Feelgood Friday: Xbox Boss Phil Spencer Welcomes Raven Software Union
Xbox boss, Phil Spencer, is at it again. Whilst the biggest companies across the US fight tooth and nail against unionization efforts, our buddy Phil is going against the grain by not only avoiding union-busting efforts, but by actually coming out in support of them. Demonstrating that higher-ups really can show good foresight.
The promise to recognize the union of Raven Software, which is a division of Activision Blizzard, was made all the sweeter in that it flew in the face of Activision Blizzard's efforts to undermine the unionization efforts over the last few months.
The Raven Software quality assurance team voted 19 in favor and three against on Monday to form the Game Workers Alliance. Making them the first union at a major games studio in the USA. But getting there was a struggle, with Activision Blizzard pulling out all the stops to ensure they diverted course.

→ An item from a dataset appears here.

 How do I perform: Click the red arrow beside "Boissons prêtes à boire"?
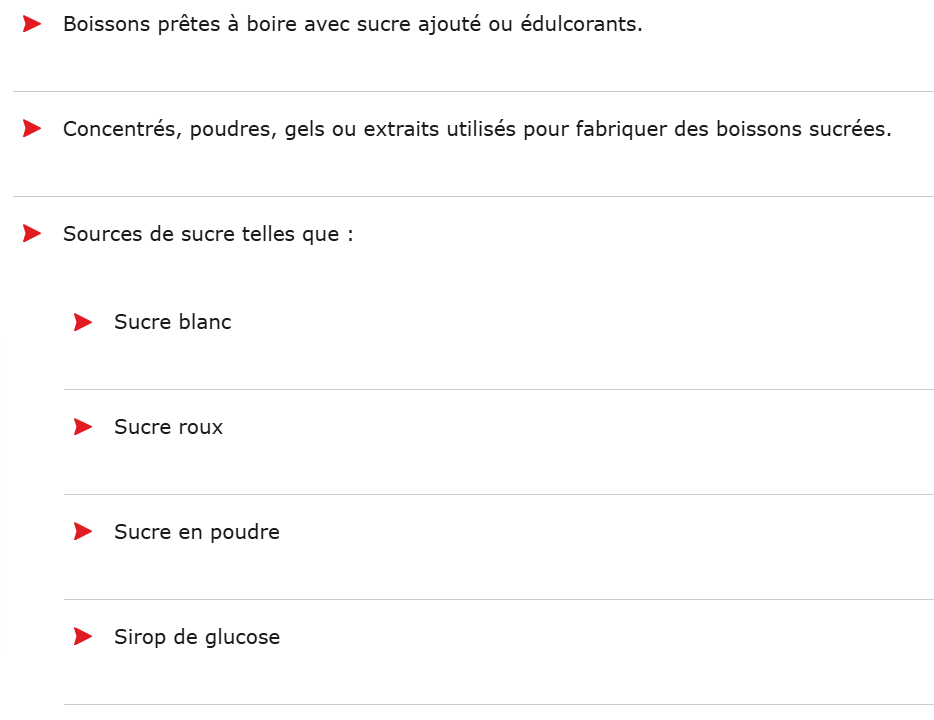coord(32,24)
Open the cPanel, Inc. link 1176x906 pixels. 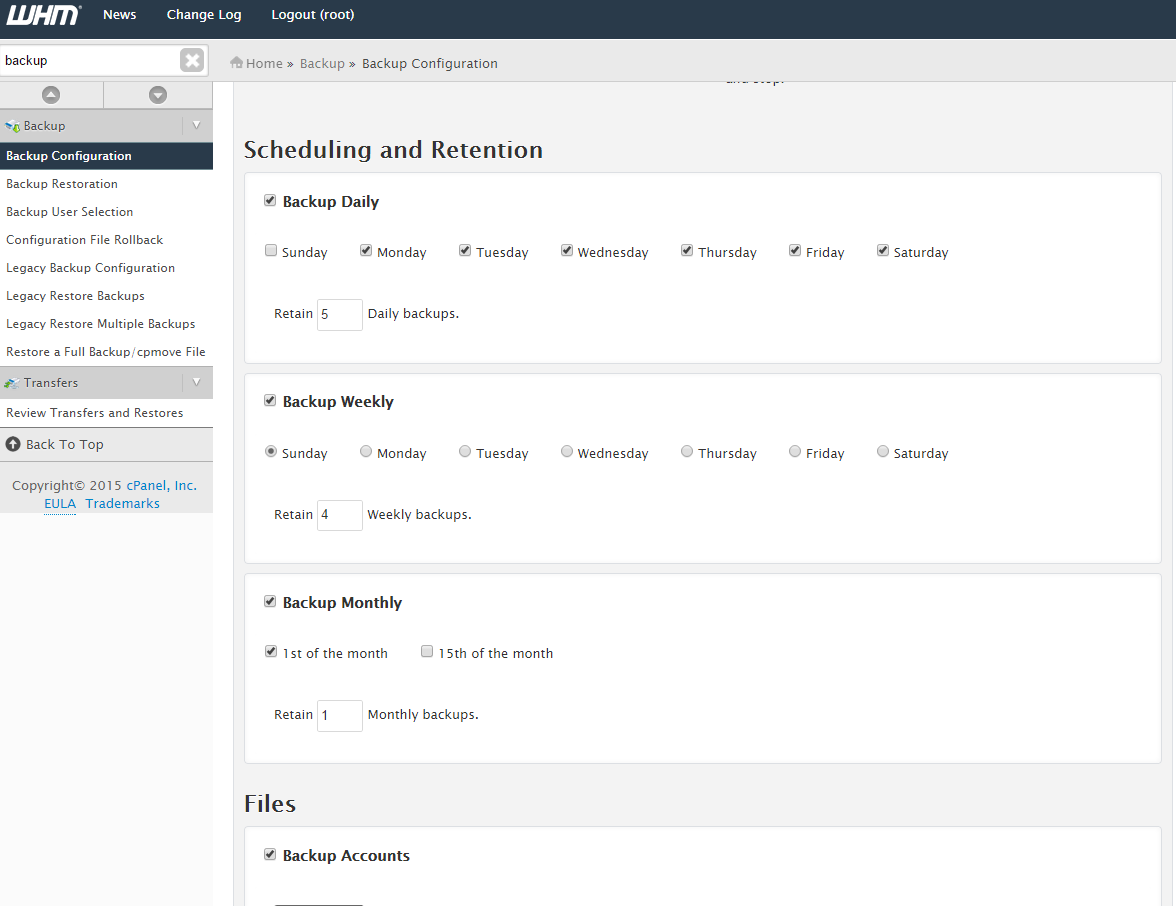(161, 486)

But they held strong, and before long it fell to forthcoming Raven boss, Phil Spencer, to weigh in. Microsoft's record-breaking acquisition of Activision Blizzard is currently being investigated by the Federal Trade Commission. But once the deal has closed, Spencer has offered an enthusiastic promise to accept and recognize the union.

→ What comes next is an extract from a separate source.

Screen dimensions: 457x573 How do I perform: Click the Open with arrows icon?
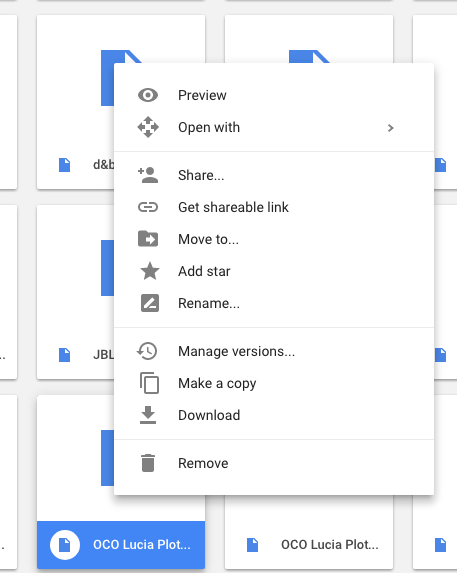click(148, 127)
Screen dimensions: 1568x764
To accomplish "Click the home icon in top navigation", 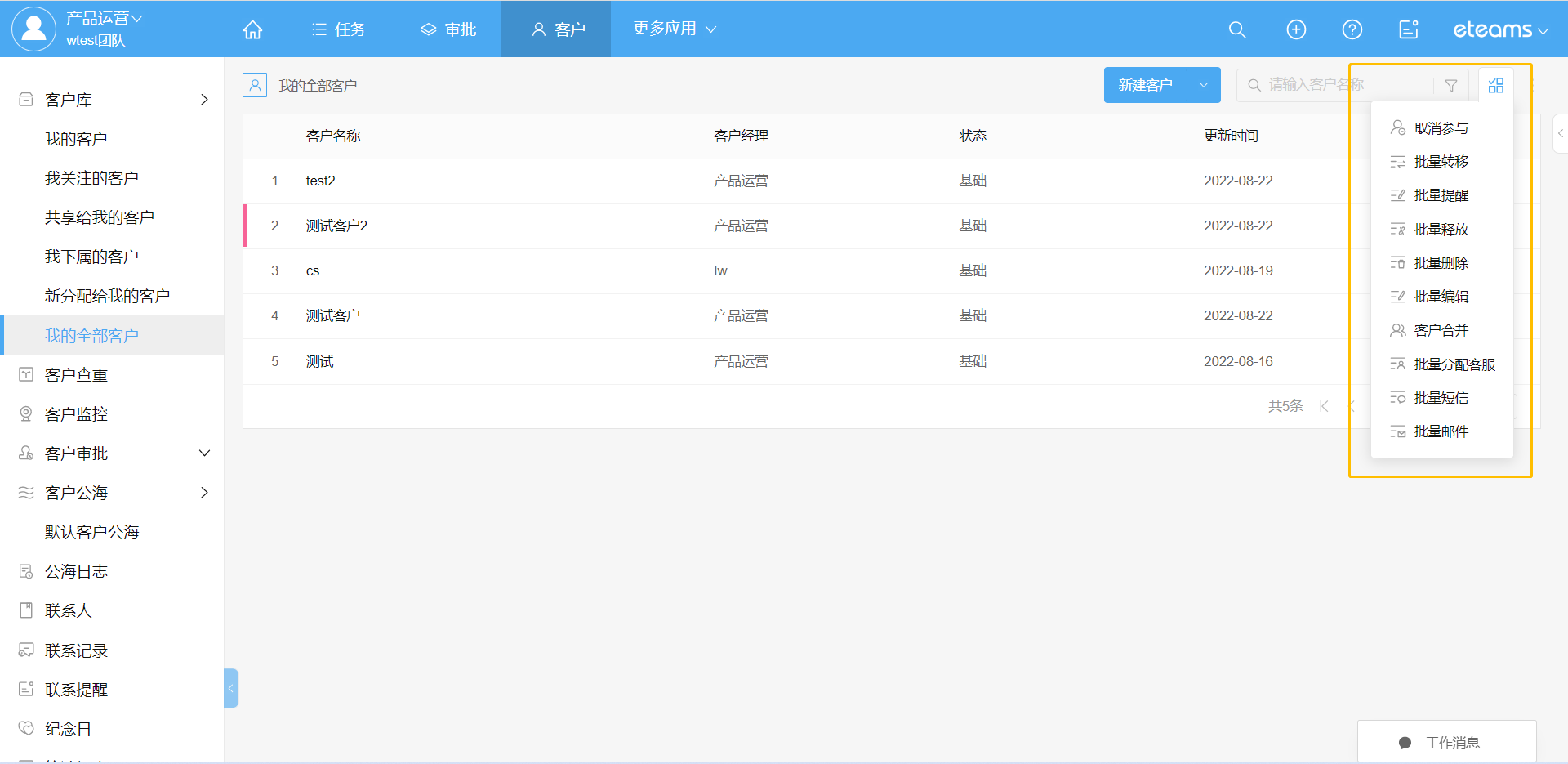I will click(252, 30).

In an all-hands meeting with employees yesterday, Spencer's intentions were clear. "We absolutely support employees' right to organize and form unions," he said, "Once the deal closes, we would absolutely support [an] employees' organization that's in place…we think it is a right of employees and something that can be a part of a relationship between a company and people who work at the company."
This response to Raven's seminal unionization efforts is a far cry from Activision Blizzard's. In various emails to sources like Kotaku and the Washington Post, company spokespeople were keen to express their regret that 19 employees were able to form a union using the processes available via the National Labor Relations Board.
But as Activision Blizzard continues to navigate the controversies it's mired in, we're looking forward to seeing what the developer will look like under new management.